Task goal:
Show every line of the data where the word "agent" can be found.

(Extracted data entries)
==*==

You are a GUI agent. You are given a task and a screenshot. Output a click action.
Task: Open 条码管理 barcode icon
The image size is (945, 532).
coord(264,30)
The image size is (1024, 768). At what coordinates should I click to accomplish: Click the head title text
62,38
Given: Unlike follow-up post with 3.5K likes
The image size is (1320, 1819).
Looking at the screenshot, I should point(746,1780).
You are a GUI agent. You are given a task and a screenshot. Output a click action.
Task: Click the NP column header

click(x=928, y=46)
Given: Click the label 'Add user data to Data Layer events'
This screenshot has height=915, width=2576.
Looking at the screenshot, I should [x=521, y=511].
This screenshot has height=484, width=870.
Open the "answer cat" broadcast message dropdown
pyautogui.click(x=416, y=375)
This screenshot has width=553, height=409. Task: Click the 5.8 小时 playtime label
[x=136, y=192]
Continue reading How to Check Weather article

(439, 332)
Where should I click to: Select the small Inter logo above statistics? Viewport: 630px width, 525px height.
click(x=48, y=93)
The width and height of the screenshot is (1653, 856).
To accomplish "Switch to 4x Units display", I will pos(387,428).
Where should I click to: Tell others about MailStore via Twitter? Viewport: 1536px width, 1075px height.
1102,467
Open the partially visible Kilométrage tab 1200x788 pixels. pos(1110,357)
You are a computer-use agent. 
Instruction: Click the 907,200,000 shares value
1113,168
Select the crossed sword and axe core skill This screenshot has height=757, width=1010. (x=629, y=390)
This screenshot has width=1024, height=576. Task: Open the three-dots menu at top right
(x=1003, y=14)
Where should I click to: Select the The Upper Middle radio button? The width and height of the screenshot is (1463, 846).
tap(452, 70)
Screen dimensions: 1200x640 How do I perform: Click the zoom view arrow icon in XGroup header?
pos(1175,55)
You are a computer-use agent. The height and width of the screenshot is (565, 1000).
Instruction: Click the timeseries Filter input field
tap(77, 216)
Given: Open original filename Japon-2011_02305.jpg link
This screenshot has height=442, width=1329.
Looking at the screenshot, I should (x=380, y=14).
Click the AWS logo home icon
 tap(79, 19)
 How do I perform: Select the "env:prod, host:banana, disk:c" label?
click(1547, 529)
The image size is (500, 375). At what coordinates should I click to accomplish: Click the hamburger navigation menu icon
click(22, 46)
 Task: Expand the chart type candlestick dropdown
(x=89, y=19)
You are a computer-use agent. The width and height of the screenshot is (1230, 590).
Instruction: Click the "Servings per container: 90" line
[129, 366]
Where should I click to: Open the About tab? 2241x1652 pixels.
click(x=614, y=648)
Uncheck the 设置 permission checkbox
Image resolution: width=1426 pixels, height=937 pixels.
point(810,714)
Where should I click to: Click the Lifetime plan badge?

==*==

Result of the exercise:
You are a GUI agent. You are given a task and a screenshot. Output a click action.
You are a GUI agent. You are given a task and a screenshot. Output a click action.
You are a computer-use agent. 
You are a computer-use agent. The height and width of the screenshot is (565, 1000).
You are a computer-use agent. The width and height of the screenshot is (1230, 590).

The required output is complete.